Accompagné d'une douzaine de dirigeants de grandes entreprises françaises (Total, EADS, DCNS, GDF, Saint-Gobain, Arianespace, Lafarge et Schneider Electric, etc.) et de six ministres dont Christine Lagarde (Economie), Hervé Morin (Défense) et Valérie Pécresse (Enseignement), M. Fillon a appelé la coopération franco-algérienne à être "un modèle et un exemple", à l'occasion d'une rencontre bilatérale au Palais du gouvernement à Alger.
Son homologue algérien Abdelaziz Belkhadem a également souhaité que la visite de M. Fillon renforce "le partenariat d'exception" entre Paris et Alger. "La dimension humaine des relations que partagent nos deux pays constitue une donnée fondamentale et un facteur qui devrait être vital dans la vigueur et la densité de ces relations", a-t-il souligné, insistant par ailleurs pour que l'Algérie soit bien présente dans les instances représentatives musulmanes de France.
Au sujet du nucléaire civil, François Fillon a déclaré que l'accord d'exportation de compétences -à l'initiative de Nicolas Sarkozy, qui s'était rendu en Algérie en décembre 2007- était "le premier" de cette ampleur entre un pays européen et "un Etat de la région". Aucun chiffre n'a été fourni concernant cet accord.
Le Premier ministre français a par ailleurs évoqué la question de l'envolée du prix du pétrole, jugeant "très important que les pays consommateurs et les pays producteurs aient un dialogue plus fourni et plus efficace pour éviter les trop grands à-coups". Ceux-ci "peuvent produire des ralentissements très, très significatifs de l'économie mondiale, dont nous aurions tous à pâtir", a-t-il observé.
Après la visite d'Etat de M. Sarkozy et de nombreuses visites de ministres français, l'Algérie souffle le chaud et le froid sur le projet d'Union pour la Méditerranée. Le président Bouteflika ne s'est toujours pas prononcé sur son éventuelle présence lors du sommet inaugural de l'UPM le 13 juillet à Paris.
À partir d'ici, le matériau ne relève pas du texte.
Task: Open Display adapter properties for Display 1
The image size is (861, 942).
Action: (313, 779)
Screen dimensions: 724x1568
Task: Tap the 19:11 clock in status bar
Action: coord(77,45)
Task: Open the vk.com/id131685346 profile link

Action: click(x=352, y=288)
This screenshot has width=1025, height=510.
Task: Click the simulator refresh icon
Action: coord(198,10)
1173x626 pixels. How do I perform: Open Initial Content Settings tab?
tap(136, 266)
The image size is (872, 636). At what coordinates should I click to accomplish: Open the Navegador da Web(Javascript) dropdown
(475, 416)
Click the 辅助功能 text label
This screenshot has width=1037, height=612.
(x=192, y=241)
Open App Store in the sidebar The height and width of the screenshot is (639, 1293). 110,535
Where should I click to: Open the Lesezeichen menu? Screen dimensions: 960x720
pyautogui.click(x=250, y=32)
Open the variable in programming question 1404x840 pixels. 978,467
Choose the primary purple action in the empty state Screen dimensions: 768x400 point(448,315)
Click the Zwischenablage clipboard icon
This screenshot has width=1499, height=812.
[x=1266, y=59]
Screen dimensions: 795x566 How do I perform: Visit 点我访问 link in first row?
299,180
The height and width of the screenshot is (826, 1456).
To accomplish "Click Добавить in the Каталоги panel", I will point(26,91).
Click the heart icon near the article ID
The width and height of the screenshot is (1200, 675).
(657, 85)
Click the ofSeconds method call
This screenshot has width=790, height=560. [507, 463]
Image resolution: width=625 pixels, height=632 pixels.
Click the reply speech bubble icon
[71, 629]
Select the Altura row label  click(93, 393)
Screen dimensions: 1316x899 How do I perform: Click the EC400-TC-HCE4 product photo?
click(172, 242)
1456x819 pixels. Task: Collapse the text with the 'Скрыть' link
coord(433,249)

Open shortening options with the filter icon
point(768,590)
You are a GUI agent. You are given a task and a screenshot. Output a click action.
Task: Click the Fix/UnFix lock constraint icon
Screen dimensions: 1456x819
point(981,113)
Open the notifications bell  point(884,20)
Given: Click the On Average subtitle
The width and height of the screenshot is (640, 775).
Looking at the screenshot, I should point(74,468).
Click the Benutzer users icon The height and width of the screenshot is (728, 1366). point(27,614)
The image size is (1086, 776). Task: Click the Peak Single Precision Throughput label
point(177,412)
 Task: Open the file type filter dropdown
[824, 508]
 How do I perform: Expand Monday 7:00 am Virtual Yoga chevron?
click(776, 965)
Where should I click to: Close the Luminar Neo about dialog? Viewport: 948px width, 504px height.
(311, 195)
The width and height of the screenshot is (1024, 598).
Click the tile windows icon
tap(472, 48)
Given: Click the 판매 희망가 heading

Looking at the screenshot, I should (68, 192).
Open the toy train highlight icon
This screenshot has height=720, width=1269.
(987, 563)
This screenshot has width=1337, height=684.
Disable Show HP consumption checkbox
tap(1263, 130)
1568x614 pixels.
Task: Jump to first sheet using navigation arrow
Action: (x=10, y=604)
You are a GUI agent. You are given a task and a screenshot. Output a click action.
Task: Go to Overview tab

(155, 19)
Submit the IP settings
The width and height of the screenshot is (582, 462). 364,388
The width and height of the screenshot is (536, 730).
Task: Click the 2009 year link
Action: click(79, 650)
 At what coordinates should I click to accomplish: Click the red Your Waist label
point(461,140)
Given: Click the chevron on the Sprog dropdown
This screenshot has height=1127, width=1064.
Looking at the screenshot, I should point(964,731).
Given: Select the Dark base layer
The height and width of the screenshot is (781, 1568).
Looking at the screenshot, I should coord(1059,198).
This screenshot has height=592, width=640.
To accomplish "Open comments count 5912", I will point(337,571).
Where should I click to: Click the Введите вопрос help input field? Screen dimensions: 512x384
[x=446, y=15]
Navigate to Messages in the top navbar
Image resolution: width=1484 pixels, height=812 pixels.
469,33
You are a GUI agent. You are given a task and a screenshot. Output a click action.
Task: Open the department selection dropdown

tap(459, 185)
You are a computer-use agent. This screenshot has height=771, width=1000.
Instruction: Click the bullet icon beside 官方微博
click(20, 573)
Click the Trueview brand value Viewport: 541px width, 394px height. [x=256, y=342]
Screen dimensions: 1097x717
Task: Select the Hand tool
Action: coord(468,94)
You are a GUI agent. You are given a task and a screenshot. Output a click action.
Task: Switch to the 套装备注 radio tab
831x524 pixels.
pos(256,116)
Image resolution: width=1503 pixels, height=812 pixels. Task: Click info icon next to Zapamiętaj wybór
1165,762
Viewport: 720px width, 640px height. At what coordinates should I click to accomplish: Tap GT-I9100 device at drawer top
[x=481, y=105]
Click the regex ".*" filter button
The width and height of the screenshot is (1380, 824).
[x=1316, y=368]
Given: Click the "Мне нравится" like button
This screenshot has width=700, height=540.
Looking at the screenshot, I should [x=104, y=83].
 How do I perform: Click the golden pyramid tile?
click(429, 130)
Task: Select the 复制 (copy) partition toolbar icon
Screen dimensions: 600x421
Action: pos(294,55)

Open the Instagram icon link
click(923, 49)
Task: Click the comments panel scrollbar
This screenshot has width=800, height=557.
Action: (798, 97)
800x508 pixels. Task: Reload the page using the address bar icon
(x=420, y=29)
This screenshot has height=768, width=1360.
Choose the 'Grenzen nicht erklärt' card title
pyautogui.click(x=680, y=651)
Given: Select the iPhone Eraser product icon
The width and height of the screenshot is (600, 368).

François Fillon a décrit cette union comme la réponse de la France au défi de la mondialisation. Il a par ailleurs reconnu des tensions sur le pourtour méditerranéen et estimé que celles-ci "sont exacerbées par des problèmes de développement". "Il est donc indispensable que la coopération soit développée", a-t-il déclaré, plaidant pour une coopération entre la rive nord et la rive sud de la Méditerranée "plus efficace et plus équilibrée".
Sur le terrain économique, il a souligné que le groupe Lafarge allait concrétiser la signature du rachat d'une cimenterie algérienne et devenir ainsi le deuxième producteur de ciment du pays à l'occasion de sa visite. Il a aussi déclaré que Schneider Electric devait signer des engagements d'investissement locaux de l'ordre de 50 millions d'euros.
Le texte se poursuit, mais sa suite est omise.